How to find order of the subgroup?

Question

Having two prime numbers $p$, $q$ and a relation $N=pq$.

How could I find the order of group $\mathbb{Z}_{N^2}^{*}$?

I know that $ord(\mathbb{Z}_{N^2})=N^2$ and that $\mathbb{Z}_{N^2}^{*}$ is a subgroup of $\mathbb{Z}_{N^2}$.

Also I know that the order of the group is divided by the order of its subgroups, so $ord(\mathbb{Z}_{N^2}^{*})|ord(\mathbb{Z}_{N^2})$.

So, the possible orders could be either $N^2, N, p , q, 1$, but thats where I get stuck: I don't know how to determine which one would be the right order?

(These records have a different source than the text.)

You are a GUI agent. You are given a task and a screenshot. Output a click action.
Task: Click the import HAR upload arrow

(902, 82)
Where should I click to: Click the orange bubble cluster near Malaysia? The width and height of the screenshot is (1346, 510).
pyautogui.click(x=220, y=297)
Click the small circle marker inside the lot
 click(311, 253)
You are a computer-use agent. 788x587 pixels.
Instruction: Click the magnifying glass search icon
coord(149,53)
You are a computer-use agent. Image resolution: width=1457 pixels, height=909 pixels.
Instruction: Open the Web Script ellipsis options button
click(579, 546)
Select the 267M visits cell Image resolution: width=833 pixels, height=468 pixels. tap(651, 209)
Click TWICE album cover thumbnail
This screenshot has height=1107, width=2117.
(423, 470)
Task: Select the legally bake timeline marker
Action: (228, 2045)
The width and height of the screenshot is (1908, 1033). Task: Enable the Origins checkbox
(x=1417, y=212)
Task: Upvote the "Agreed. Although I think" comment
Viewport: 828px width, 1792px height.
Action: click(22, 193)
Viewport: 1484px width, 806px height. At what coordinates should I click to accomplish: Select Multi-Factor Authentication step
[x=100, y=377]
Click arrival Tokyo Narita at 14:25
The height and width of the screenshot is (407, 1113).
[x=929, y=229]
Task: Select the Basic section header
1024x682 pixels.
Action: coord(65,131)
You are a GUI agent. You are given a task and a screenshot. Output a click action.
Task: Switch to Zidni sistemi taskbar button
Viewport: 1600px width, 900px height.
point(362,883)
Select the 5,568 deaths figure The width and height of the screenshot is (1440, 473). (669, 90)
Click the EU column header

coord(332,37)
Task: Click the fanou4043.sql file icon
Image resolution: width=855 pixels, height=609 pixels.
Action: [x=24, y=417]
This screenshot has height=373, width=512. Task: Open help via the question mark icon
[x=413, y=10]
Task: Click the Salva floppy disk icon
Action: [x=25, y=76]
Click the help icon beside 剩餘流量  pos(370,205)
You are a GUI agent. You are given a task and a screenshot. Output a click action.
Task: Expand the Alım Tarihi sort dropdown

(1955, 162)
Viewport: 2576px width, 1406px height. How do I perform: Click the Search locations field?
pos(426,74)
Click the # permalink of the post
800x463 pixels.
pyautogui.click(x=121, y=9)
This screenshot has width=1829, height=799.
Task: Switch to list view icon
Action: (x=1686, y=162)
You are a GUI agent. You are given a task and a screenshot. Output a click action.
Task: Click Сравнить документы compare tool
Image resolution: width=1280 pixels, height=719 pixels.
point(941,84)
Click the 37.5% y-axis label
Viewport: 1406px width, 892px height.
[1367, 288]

Could you give me any hints how to solve this problem?

Edit:

"What does the ∗ mean in this case?"

$\mathbb{Z}_{n}^{*}=\{a \in \mathbb{Z}_{n} : gcd(a, n) = 1 \}$

Answer 1

First of all, $\mathbb{Z}^*_n$ is not a subgroup of $\mathbb{Z}_n$ since they have different operations, with this in mind; it is well known that for an integer $n$, $ord(\mathbb{Z}^*_n)=\varphi(n)$, so you just have to find $\varphi(p^2q^2)$, first we analyze when $p,q$ are different primes, we have

$$\varphi(p^2q^2)=\varphi(p^2)\varphi(q^2)$$ $$=(p^2-p)(q^2-q)$$ $$=N^2-Np -Nq+N$$

If $p=q$ we have to calculate $\varphi(p^4)$

$$\varphi(p^4)=p^4-p^3 $$ $$=N^2-Np$$